Scrolling through this document, you will have some idea why so many Mining Department people were required in Committee that afternoon.
There was still time for submissions. I emailed mine. Dear Members of the Agriculture, Resources and Environment Committee, I wrote. Please do not disregard the grave concerns of a wide range of Australian people – from farmers to conservationists, legal eagles to community leaders – who believe this Bill will seriously erode the rights of those people who are entitled to a role in decision making that could impact enormously on their livelihoods, their children's hopes, their community's country, their nation's future prospects, and their planet's survival.
I didn't say that, in fact, although perhaps I should have done. I made the case against a bunch of Brisbane bureaucrats deciding issues without more expert consultation and cumulative impact modelling, and against a political party who place the vested interests of its donors first. The Environmental Defenders Office's submission was a bit slicker††.
The Committee duly recommended the Bill to Parliament, which the Environmental Defenders Office reported˚. When I got back from my Outback trip, a letter from the Minister was waiting for me.
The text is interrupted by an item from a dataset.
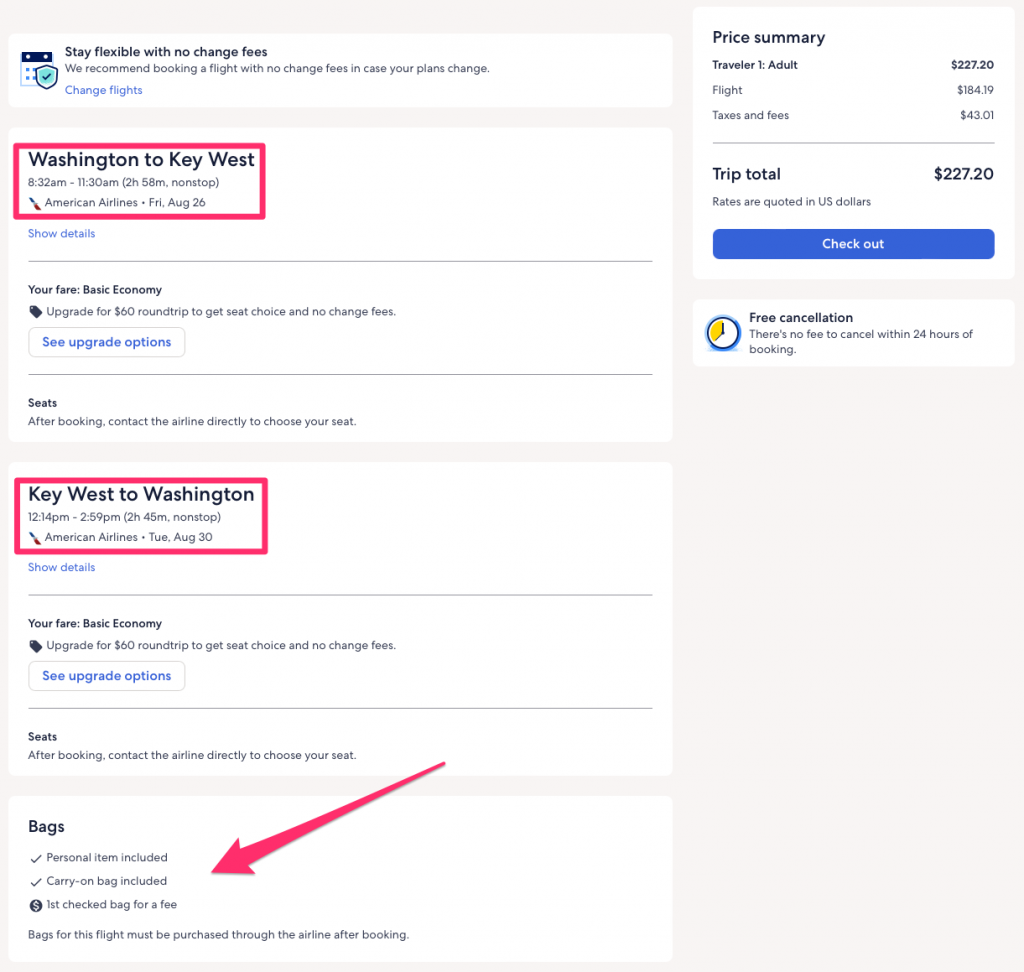1024x972 pixels.
Task: Click the Washington to Key West heading
Action: pos(141,160)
In case you can't read it in the image below, this is the link he included: http://mines.industry.qld.gov.au/mining/mining-lease-notification-initiative.htm. Read the Decision RIS (Regulatory Impact Statement) summary.
Finally, a snippet from a reader's letter to the editor of the Longreach Leader, the 'Independent Voice of Central West Queensland since 1923'. I happen to know that the author knows a lot about water resource management, and cares deeply about landowners' struggles against a mining-fixated government. The letter is in fact about another of Mr Cripps's targets for review and amendment – once again without due consultation of those most affected – the Water Act. The writer's conclusion is relevant across the board.
It's about time this government saw some integrity and collaborative visionary leadership from all sides of the political spectrum, instead of the grubby, divisive and buck-passing political games that we are currently being subjected to. The continued trampling of landholder's rights in the interests of the big resource companies has to stop – irrespective of what political colour is in power.
The LNP's huge majority and the absence of a second chamber of government in Queensland (why is that?) means that the government can set an agenda, while they can, that benefits whomever they choose. I see little evidence that the beneficiaries are primary producers or communities across this state that are drowned out by the indomitable march of mining.